試験プロトコールでは、2nd-lineレジメンはCetuximab群がFOLFOX + Bevacizumab、Bevacizumab群はIrinotecan (CPT-11) + Cetuximabが推奨されたが、レジメンの選択は担当医の裁量に任された。2nd-lineとは1st-lineに用いた薬剤とは別の新たな薬剤による治療であり、2nd-lineの治療期間は2nd-line治療薬の初回投与から最終投与までと定義した。また、2nd-lineのPFS (PFS2) は、2nd-line開始から病勢進行または死亡までとし、2nd-lineのOS (OS2) は2nd-line開始から死亡までの期間とした。
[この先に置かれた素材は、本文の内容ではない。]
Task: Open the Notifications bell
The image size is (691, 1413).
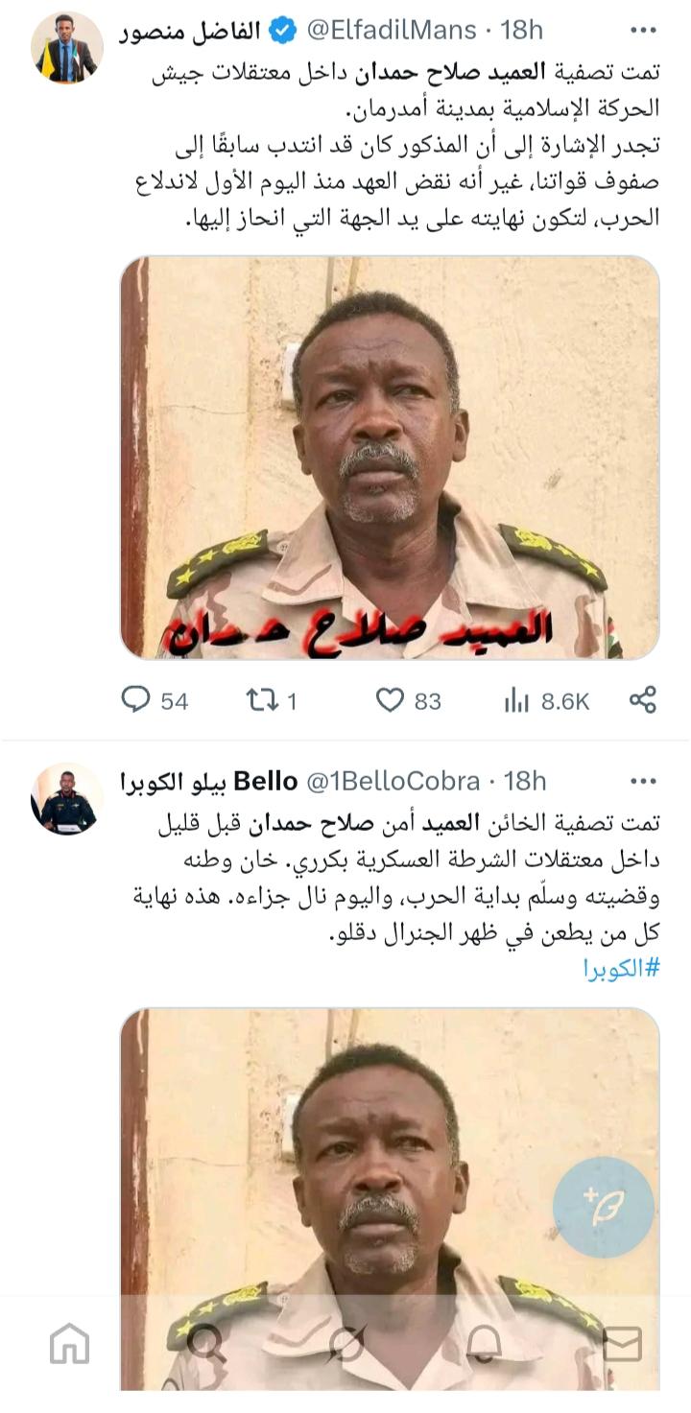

なお、本解析のデータのカットオフ日は2014年8月22日とした。
1st-lineのITT集団592例のうち2nd-lineを施行されたのは414例 (
RAS 野生型275例) で、3rd-line以降の治療も受けたのは256例 (
RAS 野生型177例) であった。
RAS 野生型の2nd-lineにおけるCetuximabとBevacizumabのクロスオーバーの割合は両群で同様であり、2nd-lineにおけるOxaliplatin (L-OHP) 投与率、2nd-line以降におけるCPT-11投与率も両群で同様であった
(表)。
2nd-lineの治療期間は、
KRAS exon 2野生型および
RAS 野生型ともにCetuximab群がBevacizumab群よりも有意に長期であり、抗体薬クロスオーバー投与もCetuximab群の治療期間が有意に長かった
(図1)。
表
図1
PFS2およびOS2は、
KRAS exon 2野生型および
RAS 野生型ともに、Cetuximab群がBevacizumab群よりも有意に延長していた
(図2)。
図2
KRAS exon 2野生型のOS2の検討では、抗体薬のクロスオーバーを行った症例は、行わなかった症例と比べてOS2が不良であり、Bevacizumab群では有意差を認めた (p=0.012)。同様に、2nd-lineでL-OHPを使用した症例は、使用しなかった症例と比べてOS2が不良であり、Cetuximab群では有意差を認めた (p=0.002)
(図3)。
図3
本解析により、1st-lineで至適なレジメンを選ぶことが、2nd-line、3rd-lineレジメンの選択以上に、治療結果への影響が顕著に大きいことが明らかとなった。これらのデータにより、1st-lineにおいてCetuximabを投与した後にVEGF阻害薬を投与する治療戦略は、VEGF阻害薬投与後にCetuximabを投与するよりも有効性が高いことが示唆される。